Seattle's LGBTQ history that isn't all white, all middle class, all male
For much of the 20th century, Pioneer Square was the heart of Seattle’s gay community.
Artist Storme Webber grew up lesbian in Seattle and often went to Pioneer Square with her mother – who was also gay.
Webber's new exhibit at the Frye Art Museum, "Casino: A Palimpsest," focuses on her black and indigenous family – and the community they found in Pioneer Square – in the days before the Stonewall riots in 1969.
Webber’s ancestors were black and Choctaw on her father’s side, from the South, and on her mother’s side, Sugpiaq from Seldovia, Alaska.
"Casino" honors the women in her family and her black, Native, and gay family’s life in a hostile place and time.
"There’s a proverb I heard years ago: ‘Until lions learn to write, tales of the hunt will always be told by the hunter.’ And I feel what we are reaching to do is to tell the indigenous story of Seattle again. Because it’s a story that needs retelling," Webber said as she walked through her exhibit recently.
Webber and Frye curator Miranda Belarde-Lewis tell that story through family photos, historical documents, Native stories and Webber’s poetry, which plays in one room as well as being interspersed throughout the exhibit.
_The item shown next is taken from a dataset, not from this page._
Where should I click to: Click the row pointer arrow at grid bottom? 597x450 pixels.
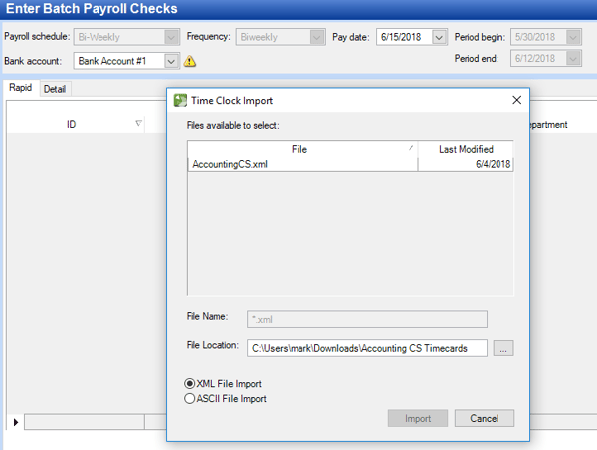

There are archival photos of the gay bars and restaurants where Webber often went with her mother growing up, like the Busy Bee.
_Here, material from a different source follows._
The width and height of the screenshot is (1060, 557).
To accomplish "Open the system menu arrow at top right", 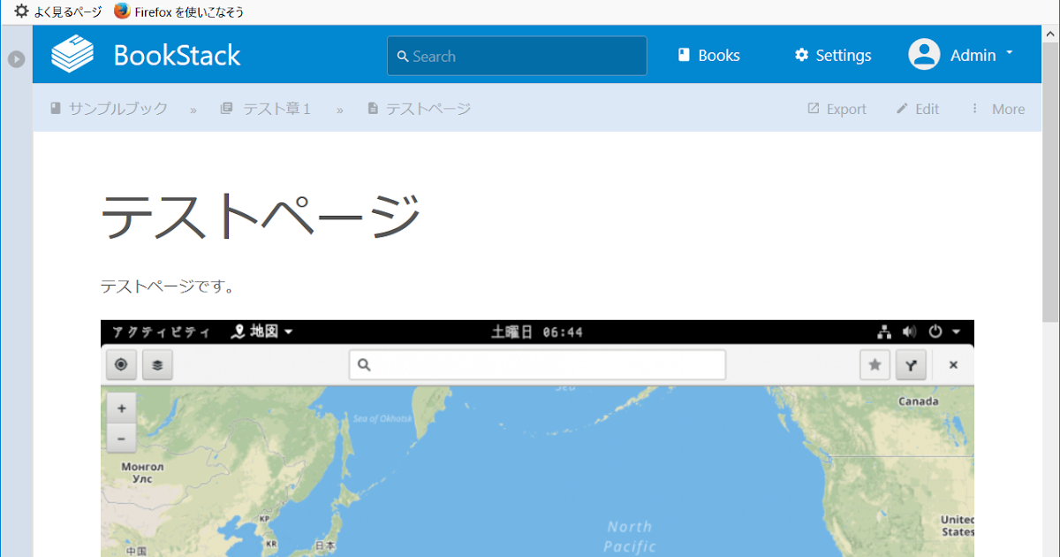I will coord(955,332).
Webber said it used to be a 24-hour diner for Boeing workers."By the time I spent time there, and this was the 1960s, it was a bar and grill, and it was a gay bar. I think of being in these spaces as a child was somewhat like a child artist’s residency," Webber said.
"I learned about how people made community when they were considered outsiders. I learned how people could love one another and care for one another, even under oppressive situations. I learned how delicious Filipino food is," Webber laughed. "I learned about the ways in which people are soulful that help them to survive."
Walls of portraits and self-portraits feature Webber’s mother, grandmothers and great-grandmothers. Many are from photobooths, some glamorous, some solemn.
"This speaks to their self-determination and their self-identity, because they were creating their own image in a world that didn’t welcome them or honor them. But they went into this little booth and made these photographs. And you can see the pride in them. The beauty in them. You can see the fierceness of them," Webber said.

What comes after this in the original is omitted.